Präzise Risikoprofile ermöglichen es den Aufsichtsbehörden festzustellen, ob ein medizinischer Eingriff mehr Schaden als Nutzen anrichtet, und den Verbrauchern, rationale Entscheidungen über ihre eigene Nutzung eines Produkts zu treffen.

Die Behörden entwickeln normalerweise Risikobewertungen während präklinischer Studien, indem sie die gesundheitlichen Ergebnisse bei Personen, die die Intervention erhalten, mit einer Placebogruppe vergleichen. Solche Studien müssen groß genug sein, um seltene Schäden zu entdecken, und von ausreichender Dauer, um Erkrankungen mit langen Diagnosehorizonten zu erkennen.

Das Vorhandensein der Placebogruppe macht es schwierig, Schäden zu verbergen oder falsch zuzuordnen. Umgekehrt macht das Fehlen einer Placebogruppe in Überwachungssystemen nach Impfungen es eigennützigen Pharma- und Zulassungsbehörden leicht, Schäden zu unterbewerten, indem sie sie dem Zufall zuschreiben.

Der Zufall erweist sich für die Empfänger der COVID-Impfung als ziemlich tödlich.

Tod durch Zufall

Kurz nach Bekanntwerden der dänischen Todesfälle und noch vor einer Autopsie erklärte Tanja Eriksen, stellvertretende Leiterin der dänischen Pharmakovigilanz-Einheit, gegenüber der dänischen Zeitung EkstaBladet, dass die dänische Arzneimittelbehörde festgestellt habe, dass die beiden dänischen Staatsbürger, die nach ihrer Impfung starben, wahrscheinlich durch Zufall starben.

Einer der Verstorbenen war ein Bürger, der eine “schwere Lungenerkrankung” hatte. Das Vorhandensein der Komorbidität legte daher nahe, dass der Tod zufällig war. Der zweite Bürger erhielt den Impfstoff in einem “sehr hohen Alter” und ist daher ebenfalls durch Zufall verstorben.

“Wenn in geschwächten Gruppen geimpft wird, muss man damit rechnen, dass es Todesfälle gibt”, erklärte Eriksen und wandte damit eine Logik an, die von Gesundheitsbehörden nur selten auf Todesfälle durch das COVID-19-Virus angewandt wurde. “Dies geschieht unabhängig davon, ob sie geimpft werden oder nicht.”

Diese einfachen Erklärungen – dass Todesfälle und Schäden nach einer Impfung zusammenhanglose Zufälle sind – werden zu einem gängigen Muster.

Am 20. Dezember 2020 berichtete World Today News über den Tod eines 85-jährigen Mannes in Kalmar, Schweden, nur einen Tag, nachdem er den Impfstoff erhalten hatte. Dr. Mattias Alvunger vom Kalmar Krankenhaus wies die Sorge zurück, dass der Tod mit dem Impfstoff zusammenhängen könnte und bezeichnete den Umstand, dass er der schwedischen Arzneimittelbehörde gemeldet wurde, als “Routine”.

Am 1. Januarstarb Sonia Acevedo, eine 41-jährige portugiesische Krankenschwester und Mutter von zwei Kindern, zwei Tage nach der Verabreichung des Impfstoffs von Pfizer/BioNtech. Ihr Vater sagte der Daily Mail, dass sie nie Alkohol trank und bei bester Gesundheit war. Trotzdem tat die portugiesische Gesundheitsbehörde ihren Tod als einen traurigen Zufall ab.

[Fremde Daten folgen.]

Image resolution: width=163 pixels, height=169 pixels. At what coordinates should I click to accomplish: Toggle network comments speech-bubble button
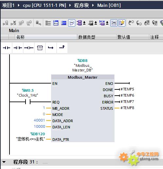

Auch Israel meldete zwei Todesfälle durch die Zufallspandemie: einen von einem 75-jährigen Mann in Beit She’an und den anderen von einem 88-jährigen Mann. Beide starben zwei Stunden nach der Impfung. Israelische Gesundheitsbehörden ermahnten die Öffentlichkeit, die Todesfälle nicht auf den Impfstoff zurückzuführen.

In Luzern, Schweiz, starb ein 91-jähriger Mann fünf Tage nach der Verabreichung des Impfstoffs von Pfizer/BioNtech. Die Schweizer Behörden nannten jeglichen Zusammenhang “höchst unwahrscheinlich”.

Am 3. Januar starb Dr. Gregory Michael, ein geschätzter Geburtshelfer aus Miami und begeisterter Verfechter der COVID-19-Impfung, an einem hämorrhagischen Schlaganfall, nachdem er den Impfstoff von Pfizer/BioNtech erhalten hatte. Dr. Michael entwickelte unmittelbar nach der Impfung eine akute idiopathische Thrombozytopenie Purpura (ITP) – eine bekannte Impfnebenwirkung. Seine Thrombozytenzahl fiel von 150.000 auf Null und erholte sich nicht mehr.

Ein Heer von Experten aus der ganzen Welt, die in das Impfprogramm involviert sind, beriet sich bei den vergeblichen Bemühungen, Dr. Michaels Thrombozytenzahl wiederherzustellen. Die unvermeidliche Hirnblutung tötete ihn zwei Wochen später. Michaels Frau sagte, dass der Tod ihres Mannes “zu 100% mit dem Impfstoff zusammenhängt”. Sie fügte hinzu, dass er körperlich gesund war, häufig trainierte, selten Alkohol trank, nie Zigaretten rauchte und keine bekannten Komorbiditäten hatte.

Dennoch tat Pfizer Michaels Schäden als einen weiteren traurigen Zufall ab: “Wir glauben zum jetzigen Zeitpunkt nicht, dass es einen direkten Zusammenhang mit dem Impfstoff gibt.” Pfizer betonte, dass ITP auch durch übermäßigen Alkoholkonsum verursacht wird, und begründete dies damit, dass “bisher keine Sicherheitssignale in Studien von Impfungen aufgetreten sind”.

Am Dienstag zitierte die New York Times Dr. Jerry Spivak, einen Experten für Blutkrankheiten an der Johns Hopkins University, mit den Worten: “Ich denke, es ist eine medizinische Gewissheit, dass der Impfstoff damit in Zusammenhang stand.”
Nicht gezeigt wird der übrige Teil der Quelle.